-------- Source

Nav: Home

Ultracold atoms used to verify 1963 prediction about 1D electrons

September 04, 2018

Rice University atomic physicists have verified a key prediction from a 55-year-old theory about one-dimensional electronics that is increasingly relevant thanks to Silicon Valley's inexorable quest for miniaturization.

"Chipmakers have been shrinking feature sizes on microchips for decades, and device physicists are now exploring the use of nanowires and nanotubes where the channels that electrons pass through are almost one-dimensional," said Rice experimental physicist Randy Hulet. "That's important because 1D is a different ballgame in terms of electron conductance. You need a new model, a new way of representing reality, to make sense of it."

With IBM and others committed to incorporating one-dimensional carbon nanotubes into integrated circuits, chip designs will increasingly need to account for 1D effects that arise from electrons being fermions, antisocial particles that are unwilling to share space.

The 1D implications of this standoffishness caught the attention of physicists Sin-Itiro Tomonaga and J.M. Luttinger, whose model of 1D electron behavior was published in 1963. A key prediction of Tomonaga-Luttinger liquid (TLL) theory is that exciting one electron in a 1D wire leads to a collective, organized response from every electron in the wire.

----------------

--- What you have to do ---
Please pick up the article about ultracold atoms and one-dimensional electrons after its last sentence and keep writing it. The lines that come next are from a separate source.

-------- Supplied material

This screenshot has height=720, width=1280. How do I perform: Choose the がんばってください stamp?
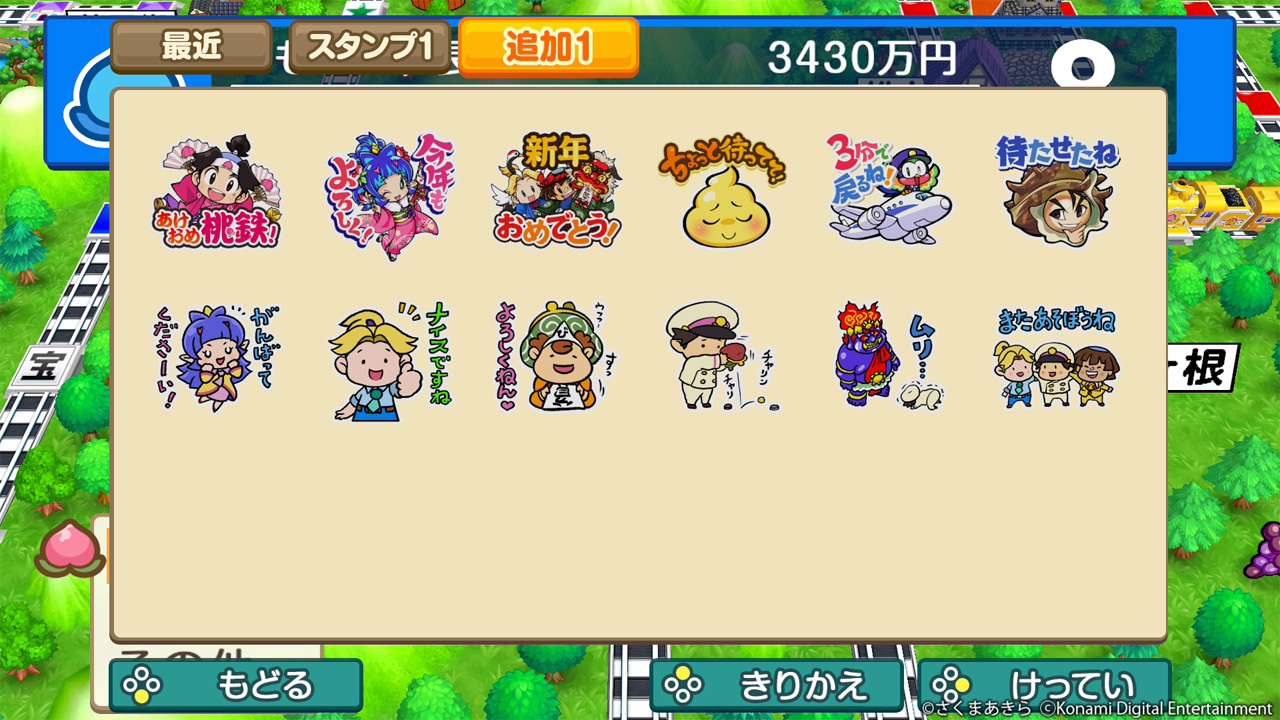click(217, 358)

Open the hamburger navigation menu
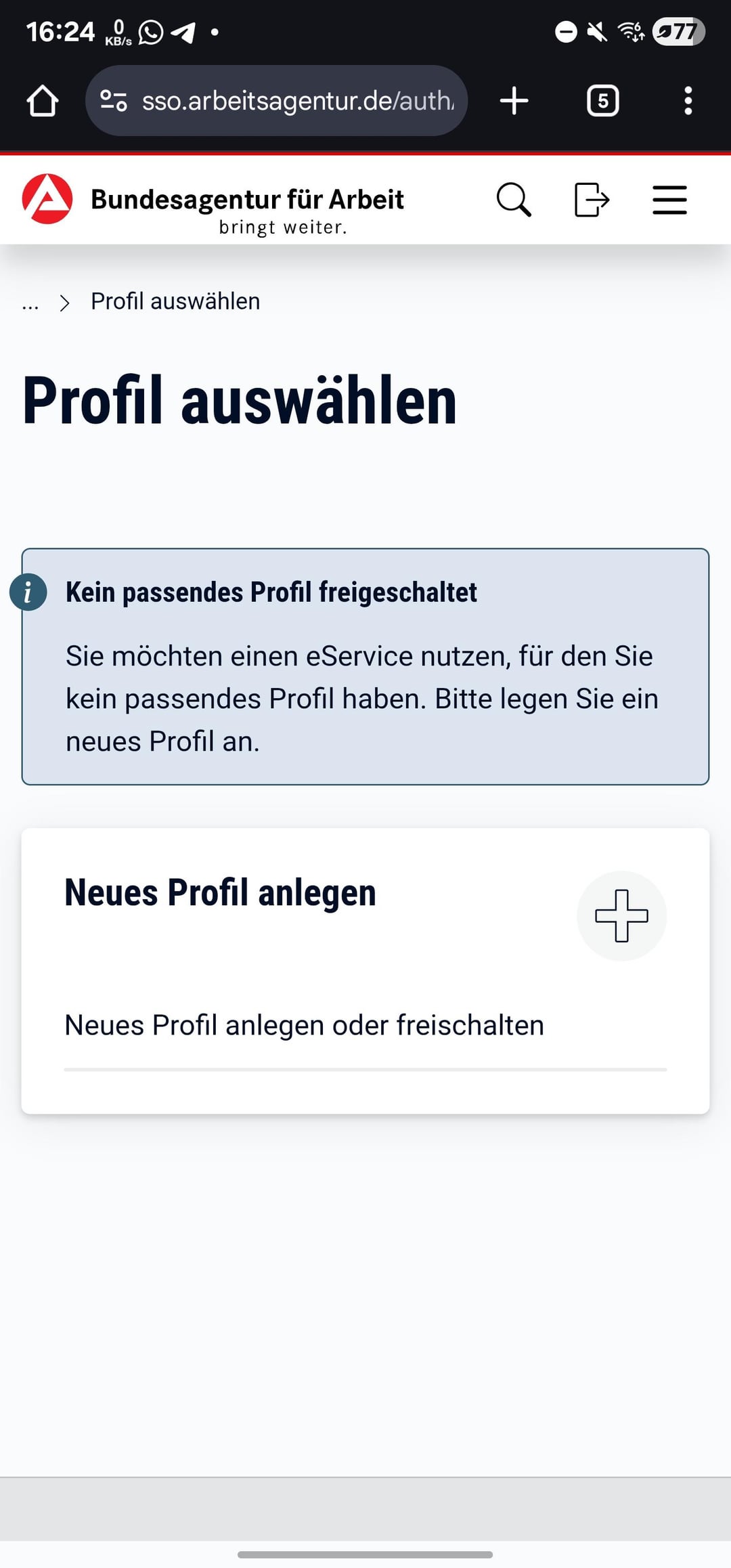pyautogui.click(x=669, y=200)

----------------

--- Exercise output ---
Stranger still, because of this collective behavior, TLL theory predicts that a moving electron in 1D will seemingly split in two and travel at different speeds, despite the fact that electrons are fundamental particles that have no constituent parts. This strange breakup, known as spin-charge separation, instead involves two inherent properties of the electron -- negative charge and angular momentum, or "spin."

In a study online this week in Physical Review Letters, Hulet, University of Geneva theoretical physicist Thierry Giamarchi and their colleagues used another type of fermion -- ultracold lithium atoms cooled to within 100 billionths of a degree of absolute zero -- to both verify the predicted speed that charge waves move in 1D and offer confirmation that 1D charge waves increase their speed in proportion to the strength of the interaction between them.

"In a one-dimensional wire, electrons can move to the left or to the right, but they cannot go around other electrons," said Hulet, Rice's Fayez Sarofim Professor of Physics. "If you add energy to the system, they move, but because they're fermions and can't share space, that movement, or excitation, causes a kind of chain reaction.

"One electron moves, and it nudges the next one to move and the one next to that one and so on, causing the energy you've added to move down the wire like a wave," Hulet said. "That single excitation has created a ripple everywhere in the wire."

In their experiments, Hulet's team used lithium atoms as stand-ins for electrons. The atoms are trapped and slowed with lasers that oppose their motion. The slower they go, the colder the lithium atoms become, and at temperatures far colder than any in nature, the atoms behave like electrons. More lasers are used to form optical waveguides, one-dimensional tubes wide enough for just one atom. Despite the effort needed to create these conditions, Hulet said the experiments offer a big advantage.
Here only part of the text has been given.